The Social Security Advisory Committee has published a review of Mandatory Reconsideration. It is a much better report than the press release suggests, because it reviews in detail the problems and issues that claimants have in getting decisions reviewed and corrected. However, the headline element in the Conclusion, picked out by the press release, is that “Properly conducted, Mandatory Reconsideration could be an efficient process that provides opportunity for timely review, the admission or reinterpretation of evidence and the avoidance of costly tribunals.” That is very questionable. Support for the principle of MR confuses the arguments for internal review – which is always necessary for quality control and management of mistakes – with the new, failing system, which delays and obstructs the opportunities for internal and external review.

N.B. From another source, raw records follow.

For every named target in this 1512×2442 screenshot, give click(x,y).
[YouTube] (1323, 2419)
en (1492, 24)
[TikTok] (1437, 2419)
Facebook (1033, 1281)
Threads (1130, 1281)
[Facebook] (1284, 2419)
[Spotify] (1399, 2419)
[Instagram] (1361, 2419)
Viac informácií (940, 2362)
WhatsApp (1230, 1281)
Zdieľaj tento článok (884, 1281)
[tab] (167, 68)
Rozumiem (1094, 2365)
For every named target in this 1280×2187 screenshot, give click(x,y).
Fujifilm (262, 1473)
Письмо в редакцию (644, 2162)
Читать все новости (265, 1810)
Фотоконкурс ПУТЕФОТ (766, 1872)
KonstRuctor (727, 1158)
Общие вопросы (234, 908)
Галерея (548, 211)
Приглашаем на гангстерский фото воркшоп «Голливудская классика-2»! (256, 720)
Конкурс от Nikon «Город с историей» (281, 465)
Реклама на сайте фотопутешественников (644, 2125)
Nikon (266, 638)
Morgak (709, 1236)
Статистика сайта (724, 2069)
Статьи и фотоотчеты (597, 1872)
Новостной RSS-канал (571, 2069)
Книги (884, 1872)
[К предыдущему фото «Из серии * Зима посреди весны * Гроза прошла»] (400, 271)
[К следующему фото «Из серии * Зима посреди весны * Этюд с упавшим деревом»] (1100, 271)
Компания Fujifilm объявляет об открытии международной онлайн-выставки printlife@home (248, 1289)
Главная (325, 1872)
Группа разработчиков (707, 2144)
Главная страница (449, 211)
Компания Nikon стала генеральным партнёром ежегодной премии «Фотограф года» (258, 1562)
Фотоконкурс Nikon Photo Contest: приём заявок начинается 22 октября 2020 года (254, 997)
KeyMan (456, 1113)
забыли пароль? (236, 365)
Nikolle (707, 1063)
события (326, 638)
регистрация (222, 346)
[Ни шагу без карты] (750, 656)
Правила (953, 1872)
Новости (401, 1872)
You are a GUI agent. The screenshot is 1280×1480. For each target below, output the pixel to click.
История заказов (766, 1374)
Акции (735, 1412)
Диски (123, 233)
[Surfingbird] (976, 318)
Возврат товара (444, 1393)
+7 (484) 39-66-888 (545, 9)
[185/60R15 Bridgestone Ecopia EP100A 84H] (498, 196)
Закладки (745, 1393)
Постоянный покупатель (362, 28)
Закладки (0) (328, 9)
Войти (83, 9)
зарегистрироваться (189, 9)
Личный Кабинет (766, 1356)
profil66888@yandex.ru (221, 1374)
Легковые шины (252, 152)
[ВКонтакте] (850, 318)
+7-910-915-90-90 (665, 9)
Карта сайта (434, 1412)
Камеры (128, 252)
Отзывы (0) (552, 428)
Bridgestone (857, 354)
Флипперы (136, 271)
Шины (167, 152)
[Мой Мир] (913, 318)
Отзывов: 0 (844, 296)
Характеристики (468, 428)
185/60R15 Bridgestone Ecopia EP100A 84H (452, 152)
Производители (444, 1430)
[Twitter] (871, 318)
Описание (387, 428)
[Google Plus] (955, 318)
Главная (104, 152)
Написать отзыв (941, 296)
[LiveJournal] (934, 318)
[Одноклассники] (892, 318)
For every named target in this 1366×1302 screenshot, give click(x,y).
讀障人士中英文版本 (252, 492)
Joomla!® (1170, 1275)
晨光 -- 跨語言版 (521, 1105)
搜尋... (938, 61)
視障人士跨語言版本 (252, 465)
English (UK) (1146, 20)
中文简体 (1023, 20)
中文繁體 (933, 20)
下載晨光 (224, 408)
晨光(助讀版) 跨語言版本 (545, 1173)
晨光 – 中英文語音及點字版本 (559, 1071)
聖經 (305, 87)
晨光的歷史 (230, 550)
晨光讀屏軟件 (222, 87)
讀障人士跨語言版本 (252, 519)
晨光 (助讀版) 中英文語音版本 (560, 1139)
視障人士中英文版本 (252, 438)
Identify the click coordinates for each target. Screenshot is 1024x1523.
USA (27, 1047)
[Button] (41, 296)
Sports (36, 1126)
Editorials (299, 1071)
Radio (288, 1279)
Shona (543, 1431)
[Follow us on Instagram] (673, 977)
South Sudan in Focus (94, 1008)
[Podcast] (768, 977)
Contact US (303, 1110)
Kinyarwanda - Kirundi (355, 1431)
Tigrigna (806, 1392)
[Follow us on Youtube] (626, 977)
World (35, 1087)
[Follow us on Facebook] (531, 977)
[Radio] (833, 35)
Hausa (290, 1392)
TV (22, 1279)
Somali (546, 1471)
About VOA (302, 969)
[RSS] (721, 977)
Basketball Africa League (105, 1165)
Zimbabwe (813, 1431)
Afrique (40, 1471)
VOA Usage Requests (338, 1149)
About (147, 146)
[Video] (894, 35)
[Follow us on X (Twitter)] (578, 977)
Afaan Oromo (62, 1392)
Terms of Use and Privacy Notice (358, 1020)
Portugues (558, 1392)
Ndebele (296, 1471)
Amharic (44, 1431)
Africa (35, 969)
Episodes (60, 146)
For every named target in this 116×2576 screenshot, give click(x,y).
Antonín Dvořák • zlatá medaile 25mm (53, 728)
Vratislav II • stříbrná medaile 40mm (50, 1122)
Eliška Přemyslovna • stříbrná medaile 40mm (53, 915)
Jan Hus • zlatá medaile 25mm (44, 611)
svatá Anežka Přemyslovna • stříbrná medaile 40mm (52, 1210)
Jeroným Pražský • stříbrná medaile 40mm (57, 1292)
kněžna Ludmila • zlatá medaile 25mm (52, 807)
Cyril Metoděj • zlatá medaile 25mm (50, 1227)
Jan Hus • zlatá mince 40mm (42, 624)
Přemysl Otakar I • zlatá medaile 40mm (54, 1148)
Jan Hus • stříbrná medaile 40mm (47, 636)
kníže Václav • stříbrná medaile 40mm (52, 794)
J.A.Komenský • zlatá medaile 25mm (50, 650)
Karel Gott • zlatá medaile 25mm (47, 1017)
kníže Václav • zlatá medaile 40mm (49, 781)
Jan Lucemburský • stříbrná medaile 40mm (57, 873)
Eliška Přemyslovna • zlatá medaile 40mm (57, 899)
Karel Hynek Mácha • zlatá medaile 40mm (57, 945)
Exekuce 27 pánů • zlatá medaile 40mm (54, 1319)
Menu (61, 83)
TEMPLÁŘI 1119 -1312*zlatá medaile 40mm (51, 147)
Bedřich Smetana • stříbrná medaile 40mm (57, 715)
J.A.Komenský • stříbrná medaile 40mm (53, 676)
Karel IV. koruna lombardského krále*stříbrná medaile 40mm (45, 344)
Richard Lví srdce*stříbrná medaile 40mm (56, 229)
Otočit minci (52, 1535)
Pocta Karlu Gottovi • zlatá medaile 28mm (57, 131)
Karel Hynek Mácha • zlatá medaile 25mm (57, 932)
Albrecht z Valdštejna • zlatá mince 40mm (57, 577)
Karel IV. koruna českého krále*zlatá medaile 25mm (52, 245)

There are three very fundamental problems with MR. The first is that decisions made against a claimant are implemented before any response or contrary case has been considered. The second problem is that MR does not offer claimants the opportunity to know of and respond to information relating to their case. This is a basic breach of ‘natural justice’, one of the core principles of UK law. The third is that because MR is a mandatory process for claimants, there is necessarily a delay in correcting unlawful action: barriers to access are obstacles to justice, and justice delayed is justice denied.
It is debatable, then, whether the system of Mandatory Reconsideration is lawful. Because judicial review is only available when other recourse has been exhausted, MR would have to be complete before a judicial test would be possible, and the long delays in implementation make this a considerable obstacle. But it does stand in breach of long established principles of administrative law. That is why the UN Committee on Social, Economic and Cultural Rights has just condemned the UK system for “the absence of due process”, in breach of its obligations under the UN Charter. Mandatory Reconsideration cannot be ‘properly conducted’ – it is designed to be improperly conducted.